Task details
Copy the entries from the line containing "Open the media control music icon" through the last entry, adding 21 to every coordinate in the answers and keeping all other text unchanged. Leave the pictures out.

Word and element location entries
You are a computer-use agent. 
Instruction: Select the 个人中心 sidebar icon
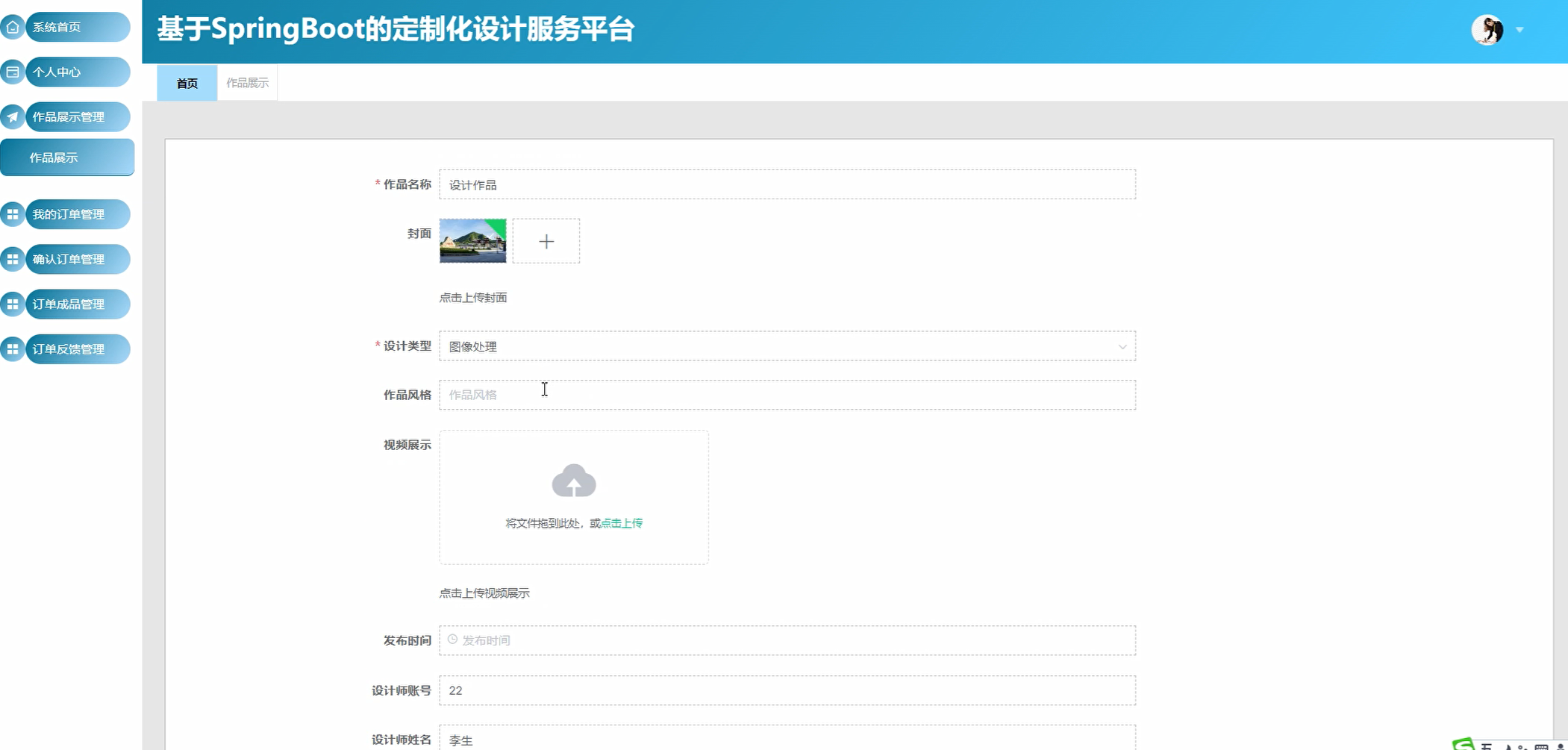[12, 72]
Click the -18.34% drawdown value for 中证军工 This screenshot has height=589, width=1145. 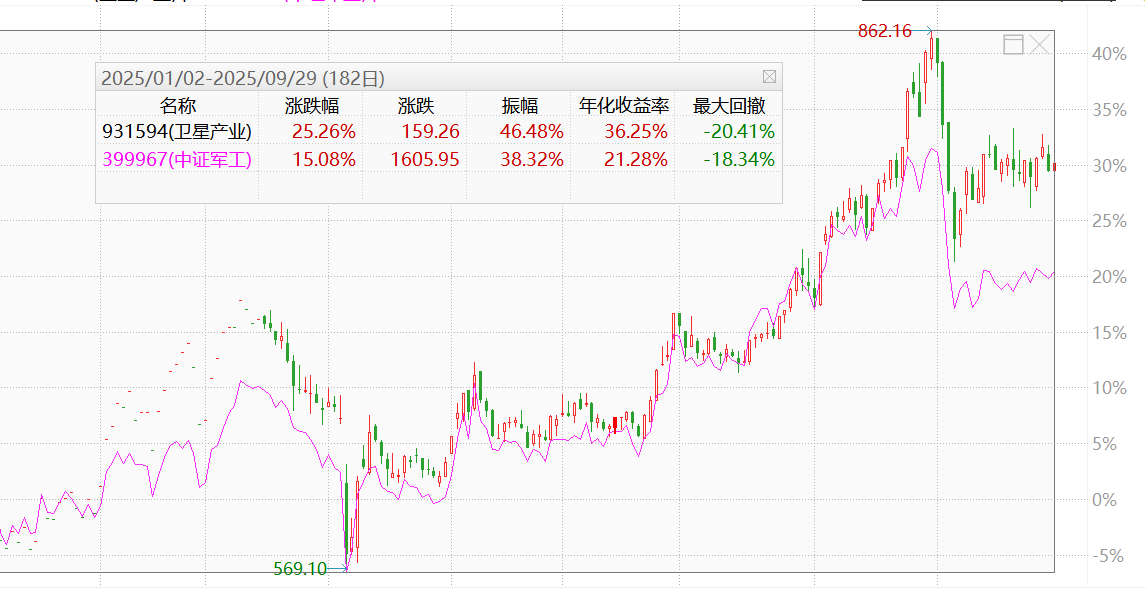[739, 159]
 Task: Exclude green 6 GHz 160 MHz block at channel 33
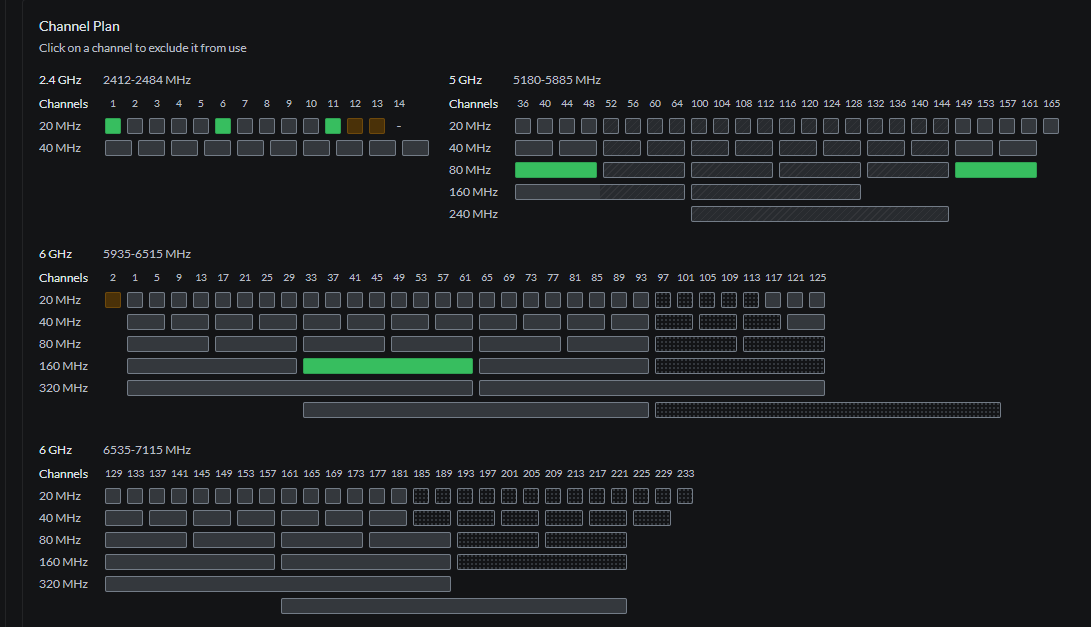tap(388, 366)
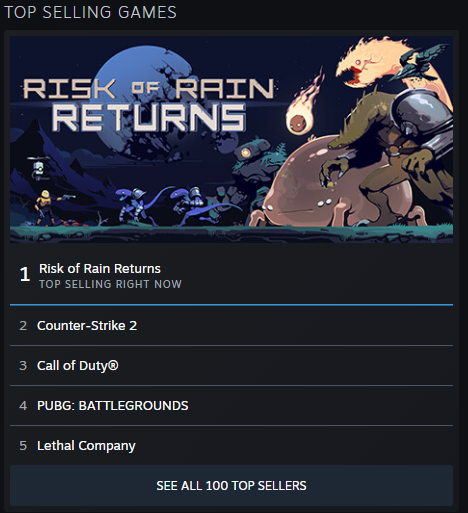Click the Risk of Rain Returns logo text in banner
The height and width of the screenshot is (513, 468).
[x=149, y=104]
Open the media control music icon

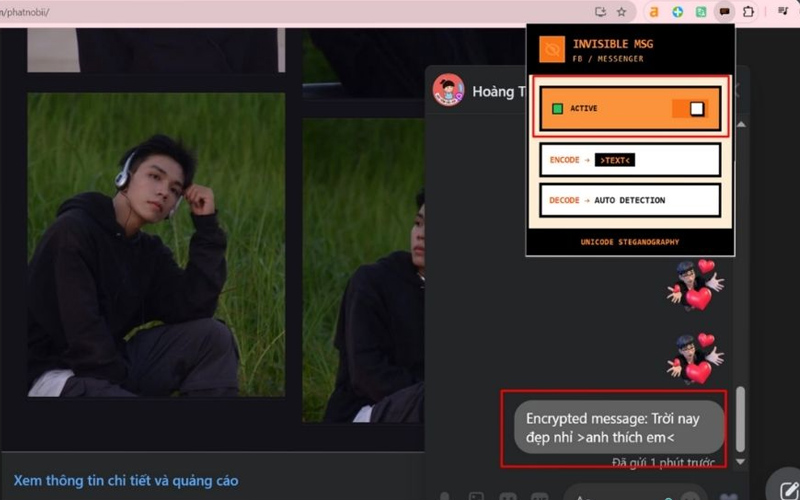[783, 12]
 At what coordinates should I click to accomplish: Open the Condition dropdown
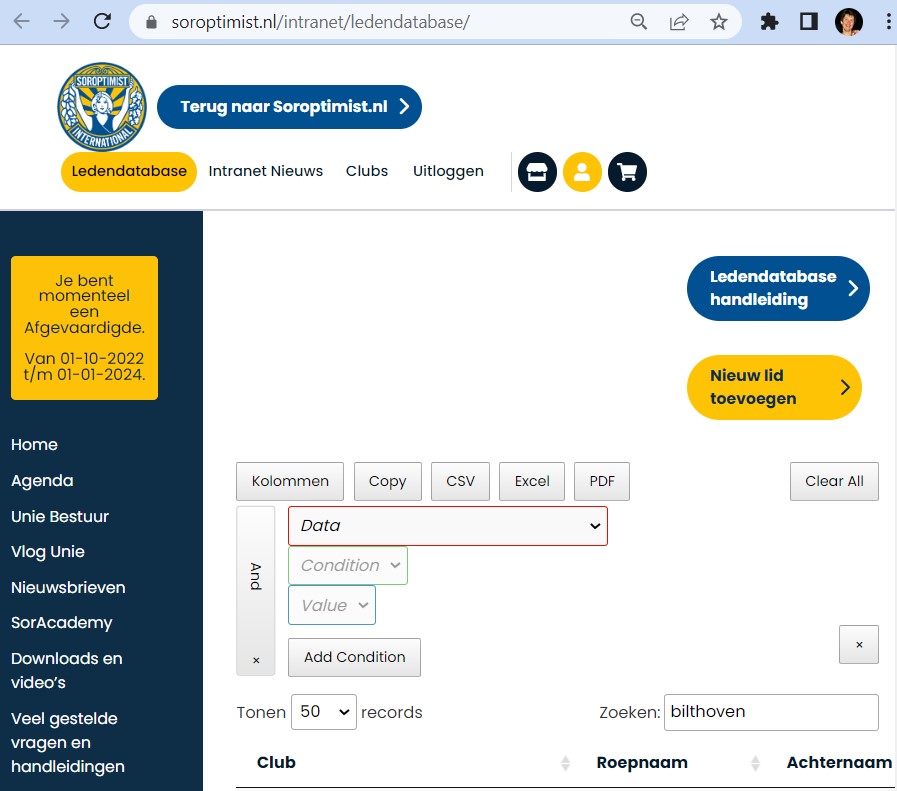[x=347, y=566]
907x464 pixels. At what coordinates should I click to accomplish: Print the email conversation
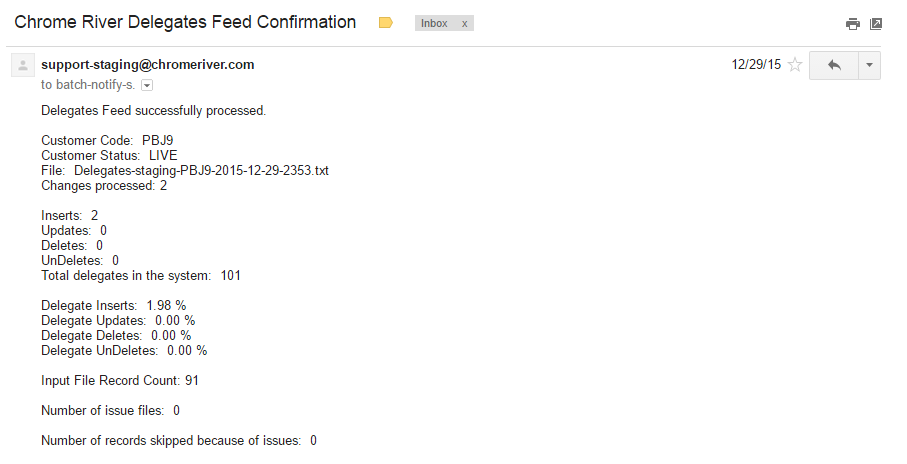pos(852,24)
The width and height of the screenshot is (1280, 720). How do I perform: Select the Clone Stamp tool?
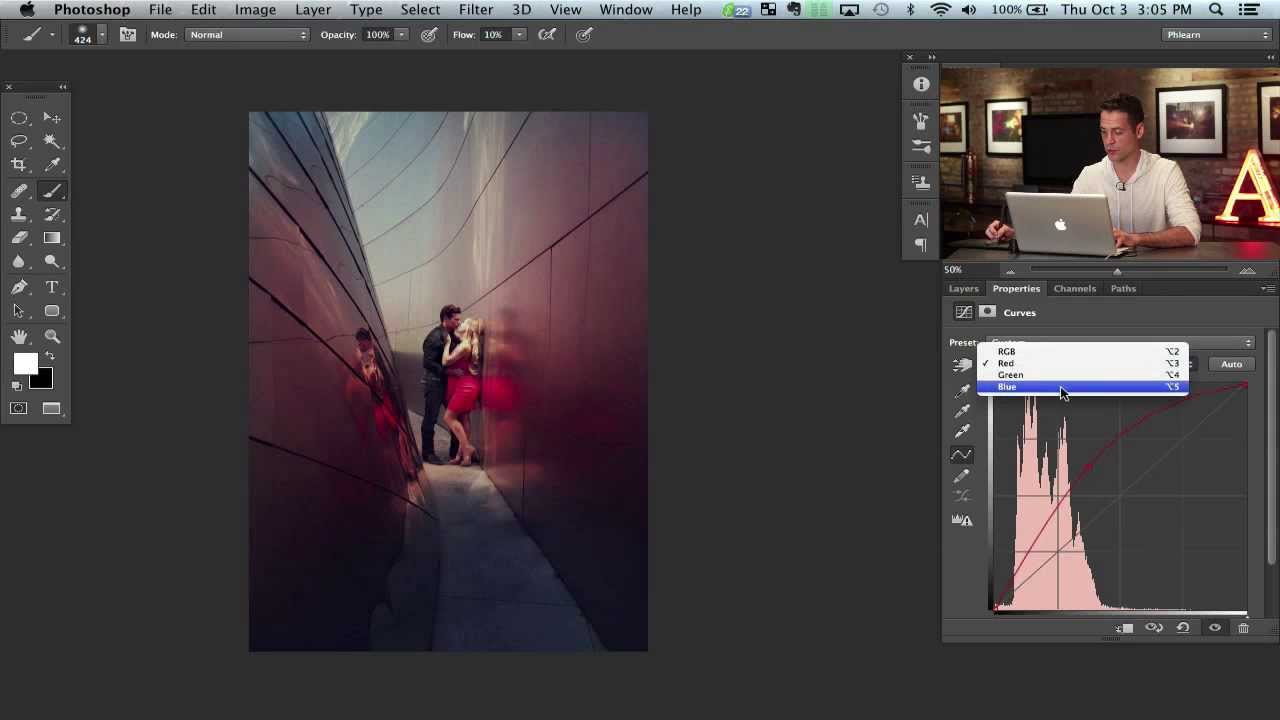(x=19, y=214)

Written answer
Open the media control music icon

[804, 33]
 At what coordinates should I click to accomplish: Open the Condition dropdown
[x=368, y=587]
907x464 pixels. At what coordinates should I click to accomplish: Print the email conversation
pos(873,45)
The width and height of the screenshot is (1280, 720). How do I perform: Select the Clone Stamp tool?
(x=40, y=235)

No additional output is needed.